Actually, the messages I included in my original posting *are* from the system log (I removed the leading timestamp as it didn't really provide any useful extra information). What you see is what you get.
>The errors at insertion time are not a problem. They pop up >for some kernel versions, when the IDE driver tries to issue >a "door lock" command that the card doesn't recognize. The >driver won't try this again if it fails the first time.
I figured as much and have been ignoring those messages.
>PCMCIA under SMP is not a particularly well tested >configuration, and I can't test it myself, so I can't really >rule out the possibility that the code contains SMP bugs.
Is there anything I can do to enable debug output to help trouble shoot the problem? Debugging modules isn't my speciality :-( Or is there a place in the cardmgr where I can place a break-point?
>Looking at the eject detection code, I don't really see how >it could be sensitive to whether it is running on an SMP >kernel or not. But I also don't see how the hardware could
Since the amount of data/time between hangs varys somewhat, I'd guess there's a race condition that is SMP dependent. Again, if I rebuild the kernel+pcmcia-cs for non-SMP, everything works as expected. Exact same hardware config and software.
>mis-report an eject in this situation. Do you think all your >hardware should be solid? (no overclocking, power supply >has plenty of capacity, no other strange symptoms while >running SMP?)

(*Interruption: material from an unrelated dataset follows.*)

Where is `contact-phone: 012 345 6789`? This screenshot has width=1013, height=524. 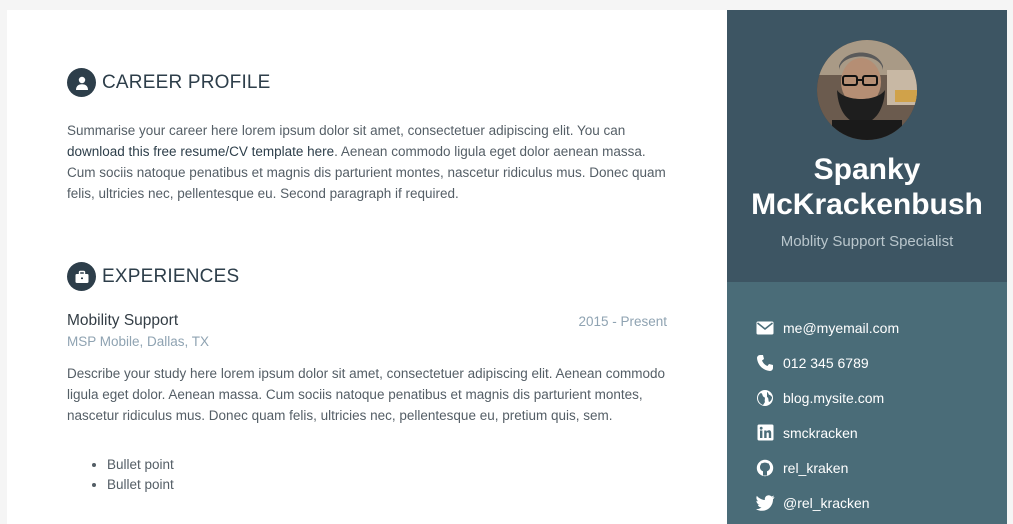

I've scrutinized the hardware pretty thoroughly. The load for all the drives and peripherals I have are well within the tollerance of the power-supply (it's a 400W PS). No other software/hardware problems, and I drive this machine pretty hard sometimes (but not while using pcmcia cards ;-).
The card read/writer is an ISA card, but I have several ISA cards plugged in and they all work perfectly.

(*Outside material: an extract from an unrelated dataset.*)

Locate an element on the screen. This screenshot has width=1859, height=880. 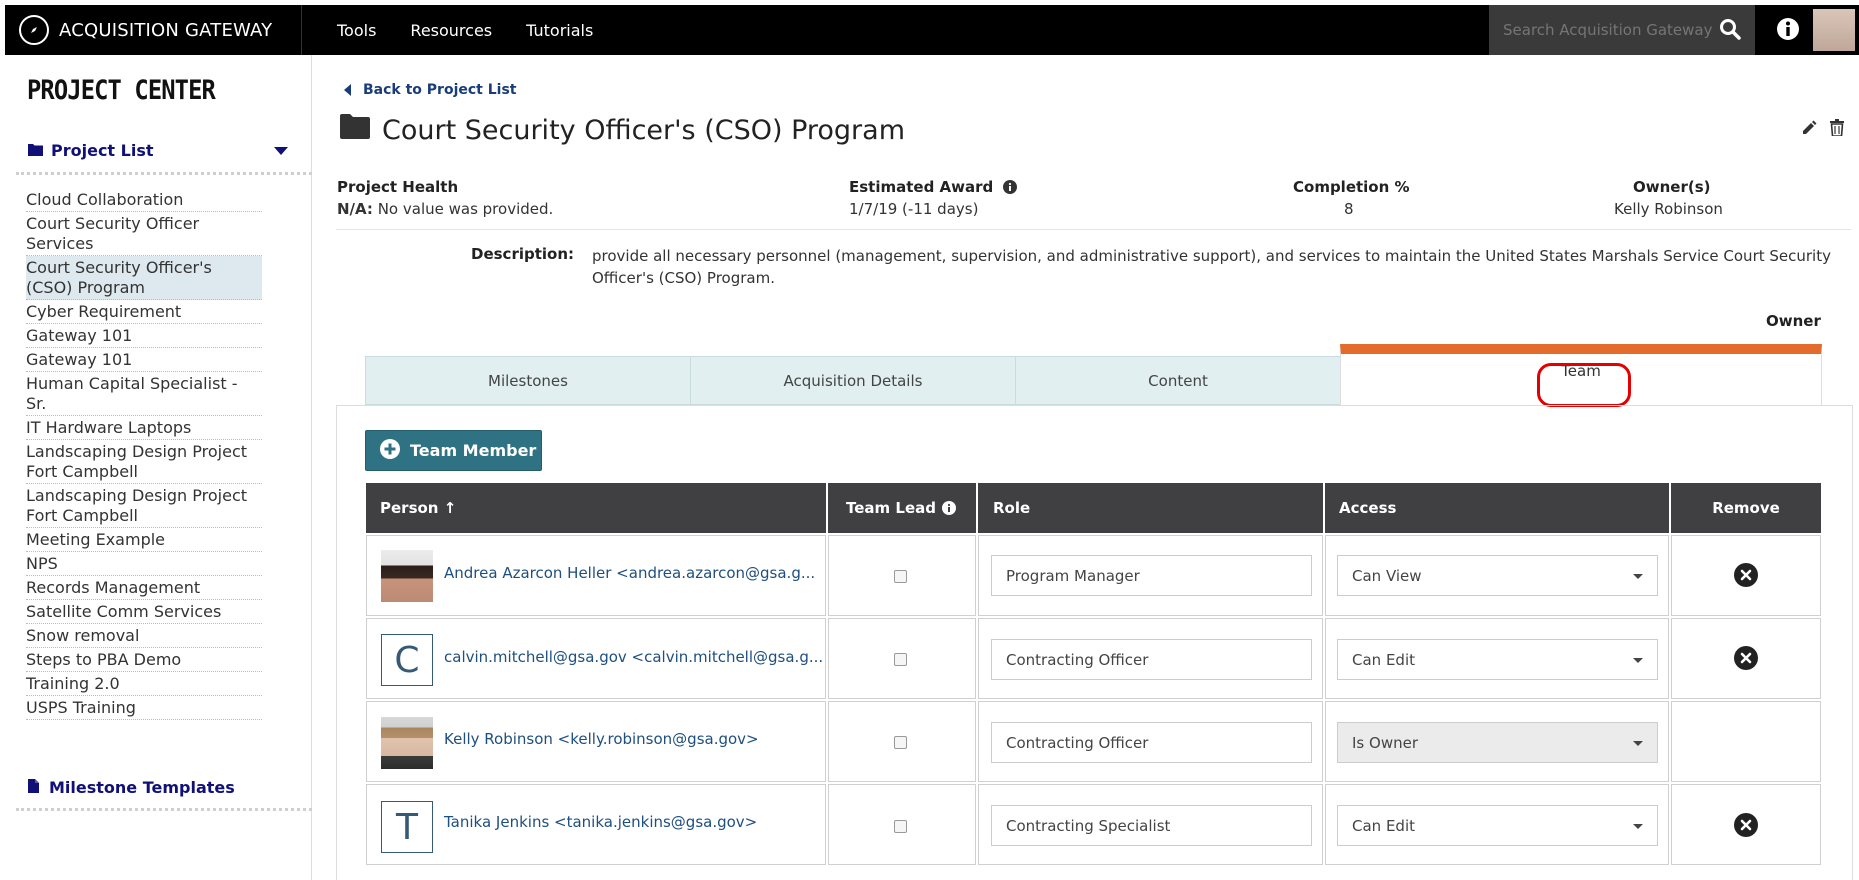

>You can effectively disable the test for an ejected card by >setting PCIC_OPTS="poll_interval=2000000000". You would then >need to issue "cardctl insert" and "cardctl eject" commands >by hand. If this is an effective work-around, that would at >least narrow down the location of the problem.

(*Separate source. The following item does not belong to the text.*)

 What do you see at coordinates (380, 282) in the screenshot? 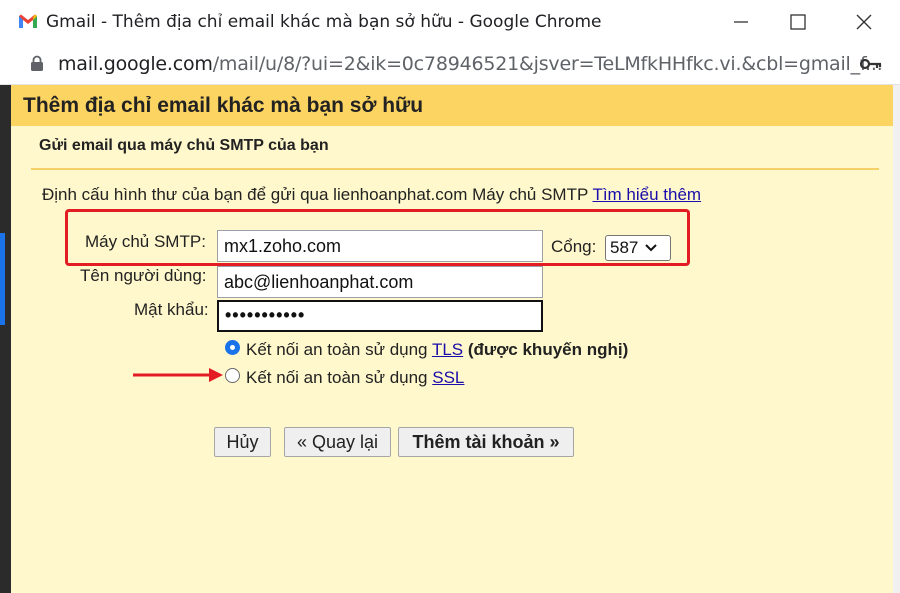
I see `username-input` at bounding box center [380, 282].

I'll try this, but I'm not sure weither an "eject" is being erroneously generated, or if the interrupt is being missed somehow and an error condition is being raised as an "eject". The timing is too close to tell from the logs. And once the "Busy" occurs, I've very limited as to what I can do to probe for information. Again, if you've got any ideas on getting more diagnostics out of this I will try and generate it. Any suggestions on things to try? What extra information about my system can I provide to help identify possible problem areas?